Naissance : 1er mars 1970 à Bordeaux

 

Arnaud, envisagiez-vous enfant d’être vigneron et/ou à succéder à vos parents, familles… ?
Enfant, j’allais souvent à Rimons dans l’entre-deux-mers pour passer des week-ends en famille chez mes grands-parents et arrière-grand-mère. Adolescent, je passais mes vacances à «donner la main» à mon oncle pour aller débarder les bois que nous ramenions à la scierie familiale. A la scierie, je participais au montage des pallox bois que nous livrions ensuite aux vignobles alentours. Ce fut mon premier contact avec les senteurs des chais.
Mon lien atavique avec le vin commence là. Mon désir de devenir vigneron était né sans que je ne m’en rende compte sur le moment…
Par la suite, les «petits jobs» d’été et d’hiver comme les vendanges et la descente des bois n’ont fait que renforcer ma relation avec la vigne et le vin qui devenait de plus en plus intime.
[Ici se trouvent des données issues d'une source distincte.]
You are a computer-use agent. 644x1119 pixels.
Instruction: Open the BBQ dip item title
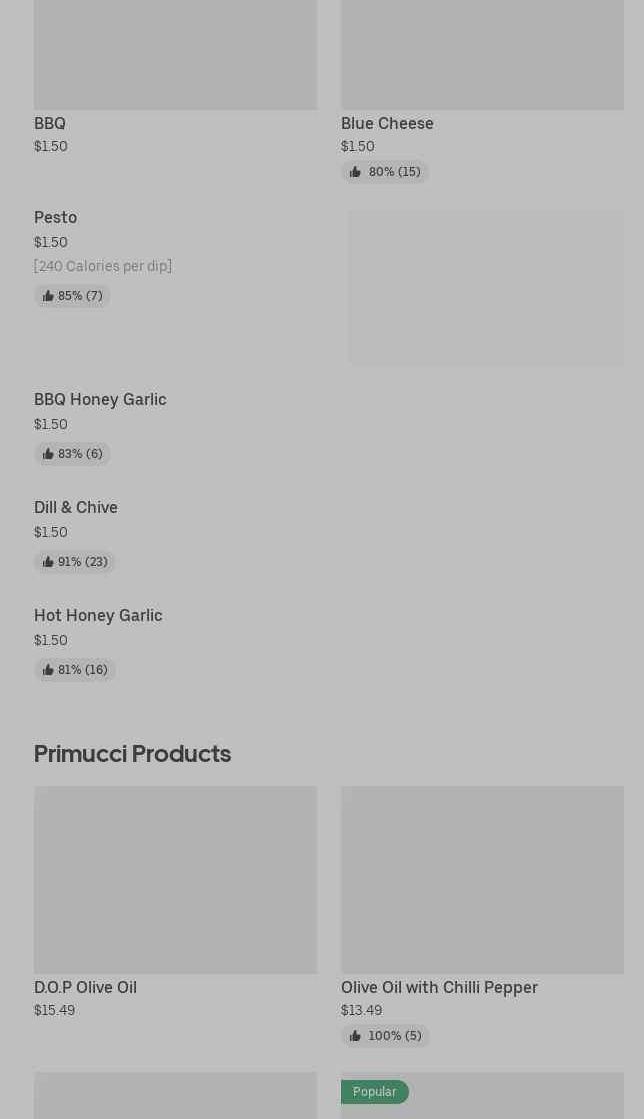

Pourquoi cette passion de votre terroir, du Bordelais, comment le décririez-vous… ?
Tout m’ancre à l’entre-deux-mers, ma première cabane, ma première virée avec l’équipe de rugby de mon oncle, ma première «cuite», ma première amourette, ma première chute de mobylette…
L’entre-deux-mers coule dans mes veines, j’y ai construit mes fondations avant de parcourir le Monde.

Quelles sont les qualités d’un bon vin, et les vôtres… ?
Un bon vin me donne du plaisir et les sources du plaisir sont multiples et variées. En «Vinalie» la généralité n’existe pas.
Un bon vin offre la liberté de choix d’interprétation sensorielle. Il titille tous les sens, la vue, l’ouïe, l’odorat, le toucher et le goût, pour exciter ainsi l’intellect, l’émotionnel et l’instinct.
Un bon vin est un vin cohérent et équilibré sur tous ses aspects : alcool, acidité, tanin, astringence, arôme.

Comment définiriez-vous le style de vos vins… ?
Caractère, élégance aromatique, volume et longueur en bouche font la signature des vins de Château Jeantieu.

Quels conseils de dégustation pourriez-vous donner aux novices, aux amateurs, et aux expérimentés ?
Une dégustation est un moment hédonique. Comme la richesse est dans la diversité, l’ouverture d’esprit est le chemin de la découverte sensorielle. Les descripteurs viennent avec l’expérience et les échanges entre passionnés.
L’essentiel est dans le plaisir des ressenti que le vin procure.

 

 

Le portrait d'Arnaud en quelques questions :

Rouge fruité ou rouge de caractère ?
Le «Fruité» sur le pouce, le «Caractère» prend son temps...
Blanc ou Rosé ?
Blanc à tout moment, Rosé à la chaleur de l’été.
Bouchon en liège ou bouchons à vis ? :
En liège pour les vins de garde. Je reste curieux pour les bouchons à base de végétaux comme le bambou pour des vins à cycle court comme le Rosé et certains blancs.
Vin d’assemblage ou de cépage ?
Assemblage, nous sommes dans le Bordelais.
Bouteilles ou Bibs ?
Plutôt bouteilles, j’aime la transparence du verre. Ceci dit, le Bib pour les troisièmes mi-temps c’est bien aussi.
Foot ou Rugby ?
Rugby pour toutes les valeurs que ce sport véhicule : Solidarité, cohésion, implication, modestie, courage et altruisme.
Plage ou Montagne ?
Plage au printemps et à l’automne, montagne l’été : j’ai horreur des embouteillages.
Facebook ou Instagram ?
Ni l’un, ni l’autre.
Comment dégustez-vous un bon vin ?
Avec des personnes que j’apprécie et à la bonne température.